Stated task: Copy each of the entries below word for word, without changing anything.

Data shown:
○ ○ ○ ○
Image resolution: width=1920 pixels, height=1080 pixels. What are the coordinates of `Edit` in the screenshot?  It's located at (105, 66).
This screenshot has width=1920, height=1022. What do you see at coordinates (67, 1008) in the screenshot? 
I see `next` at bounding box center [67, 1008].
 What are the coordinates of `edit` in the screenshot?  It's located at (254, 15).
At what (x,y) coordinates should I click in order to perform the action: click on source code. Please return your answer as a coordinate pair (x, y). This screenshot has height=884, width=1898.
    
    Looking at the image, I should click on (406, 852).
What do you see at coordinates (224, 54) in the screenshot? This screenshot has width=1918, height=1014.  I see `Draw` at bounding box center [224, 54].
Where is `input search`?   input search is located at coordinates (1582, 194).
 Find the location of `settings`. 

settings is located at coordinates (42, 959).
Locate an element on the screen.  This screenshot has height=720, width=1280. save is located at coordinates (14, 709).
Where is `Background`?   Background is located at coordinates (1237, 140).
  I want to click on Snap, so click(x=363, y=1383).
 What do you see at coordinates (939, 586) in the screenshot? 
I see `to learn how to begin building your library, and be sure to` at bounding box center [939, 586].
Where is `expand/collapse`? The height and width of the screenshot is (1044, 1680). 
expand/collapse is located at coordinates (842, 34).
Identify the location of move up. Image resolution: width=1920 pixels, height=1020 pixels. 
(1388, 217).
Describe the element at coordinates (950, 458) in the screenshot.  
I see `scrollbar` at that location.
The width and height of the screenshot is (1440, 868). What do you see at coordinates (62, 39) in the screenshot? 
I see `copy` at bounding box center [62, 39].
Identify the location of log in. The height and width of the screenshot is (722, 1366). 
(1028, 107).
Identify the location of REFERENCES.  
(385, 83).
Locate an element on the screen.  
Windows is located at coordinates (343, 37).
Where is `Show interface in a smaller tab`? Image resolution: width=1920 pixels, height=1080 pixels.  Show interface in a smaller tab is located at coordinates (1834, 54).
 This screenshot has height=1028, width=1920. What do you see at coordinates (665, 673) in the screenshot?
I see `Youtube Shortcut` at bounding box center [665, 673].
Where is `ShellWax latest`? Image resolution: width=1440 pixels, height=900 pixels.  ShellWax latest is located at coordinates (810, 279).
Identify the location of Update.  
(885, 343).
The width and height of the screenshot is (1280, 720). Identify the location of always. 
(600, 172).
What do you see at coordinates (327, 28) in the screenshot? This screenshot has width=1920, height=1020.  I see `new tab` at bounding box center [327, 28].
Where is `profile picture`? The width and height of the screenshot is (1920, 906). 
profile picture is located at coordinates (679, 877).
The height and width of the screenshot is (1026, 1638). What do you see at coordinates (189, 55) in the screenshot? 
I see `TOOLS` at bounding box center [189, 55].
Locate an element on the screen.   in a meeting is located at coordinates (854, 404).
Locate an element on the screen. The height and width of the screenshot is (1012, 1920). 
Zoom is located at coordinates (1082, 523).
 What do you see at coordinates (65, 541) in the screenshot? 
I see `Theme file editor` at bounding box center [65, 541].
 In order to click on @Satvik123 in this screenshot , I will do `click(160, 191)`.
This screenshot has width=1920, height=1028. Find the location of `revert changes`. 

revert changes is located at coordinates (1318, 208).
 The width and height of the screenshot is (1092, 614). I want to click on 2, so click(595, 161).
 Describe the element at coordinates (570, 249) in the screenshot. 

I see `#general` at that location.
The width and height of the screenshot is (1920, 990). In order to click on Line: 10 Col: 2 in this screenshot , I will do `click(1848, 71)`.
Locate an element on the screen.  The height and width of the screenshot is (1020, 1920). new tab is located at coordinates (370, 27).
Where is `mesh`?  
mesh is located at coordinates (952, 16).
○ ○ ○ ○
Written response:
Image resolution: width=1920 pixels, height=1080 pixels. What are the coordinates of `Edit` in the screenshot?  It's located at (105, 66).
This screenshot has width=1920, height=1022. What do you see at coordinates (67, 1008) in the screenshot? 
I see `next` at bounding box center [67, 1008].
 What are the coordinates of `edit` in the screenshot?  It's located at (254, 15).
At what (x,y) coordinates should I click in order to perform the action: click on source code. Please return your answer as a coordinate pair (x, y). This screenshot has height=884, width=1898.
    
    Looking at the image, I should click on (406, 852).
What do you see at coordinates (224, 54) in the screenshot? This screenshot has width=1918, height=1014.  I see `Draw` at bounding box center [224, 54].
Where is `input search`?   input search is located at coordinates (1582, 194).
 Find the location of `settings`. 

settings is located at coordinates (42, 959).
Locate an element on the screen.  This screenshot has height=720, width=1280. save is located at coordinates (14, 709).
Where is `Background`?   Background is located at coordinates (1237, 140).
  I want to click on Snap, so click(x=363, y=1383).
 What do you see at coordinates (939, 586) in the screenshot? 
I see `to learn how to begin building your library, and be sure to` at bounding box center [939, 586].
Where is `expand/collapse`? The height and width of the screenshot is (1044, 1680). 
expand/collapse is located at coordinates (842, 34).
Identify the location of move up. Image resolution: width=1920 pixels, height=1020 pixels. 
(1388, 217).
Describe the element at coordinates (950, 458) in the screenshot.  
I see `scrollbar` at that location.
The width and height of the screenshot is (1440, 868). What do you see at coordinates (62, 39) in the screenshot? 
I see `copy` at bounding box center [62, 39].
Identify the location of log in. The height and width of the screenshot is (722, 1366). 
(1028, 107).
Identify the location of REFERENCES.  
(385, 83).
Locate an element on the screen.  
Windows is located at coordinates (343, 37).
Where is `Show interface in a smaller tab`? Image resolution: width=1920 pixels, height=1080 pixels.  Show interface in a smaller tab is located at coordinates (1834, 54).
 This screenshot has height=1028, width=1920. What do you see at coordinates (665, 673) in the screenshot?
I see `Youtube Shortcut` at bounding box center [665, 673].
Where is `ShellWax latest`? Image resolution: width=1440 pixels, height=900 pixels.  ShellWax latest is located at coordinates (810, 279).
Identify the location of Update.  
(885, 343).
The width and height of the screenshot is (1280, 720). Identify the location of always. 
(600, 172).
What do you see at coordinates (327, 28) in the screenshot? This screenshot has width=1920, height=1020.  I see `new tab` at bounding box center [327, 28].
Where is `profile picture`? The width and height of the screenshot is (1920, 906). 
profile picture is located at coordinates (679, 877).
The height and width of the screenshot is (1026, 1638). What do you see at coordinates (189, 55) in the screenshot? 
I see `TOOLS` at bounding box center [189, 55].
Locate an element on the screen.   in a meeting is located at coordinates (854, 404).
Locate an element on the screen. The height and width of the screenshot is (1012, 1920). 
Zoom is located at coordinates (1082, 523).
 What do you see at coordinates (65, 541) in the screenshot? 
I see `Theme file editor` at bounding box center [65, 541].
 In order to click on @Satvik123 in this screenshot , I will do `click(160, 191)`.
This screenshot has width=1920, height=1028. Find the location of `revert changes`. 

revert changes is located at coordinates (1318, 208).
 The width and height of the screenshot is (1092, 614). I want to click on 2, so click(595, 161).
 Describe the element at coordinates (570, 249) in the screenshot. 

I see `#general` at that location.
The width and height of the screenshot is (1920, 990). In order to click on Line: 10 Col: 2 in this screenshot , I will do `click(1848, 71)`.
Locate an element on the screen.  The height and width of the screenshot is (1020, 1920). new tab is located at coordinates (370, 27).
Where is `mesh`?  
mesh is located at coordinates (952, 16).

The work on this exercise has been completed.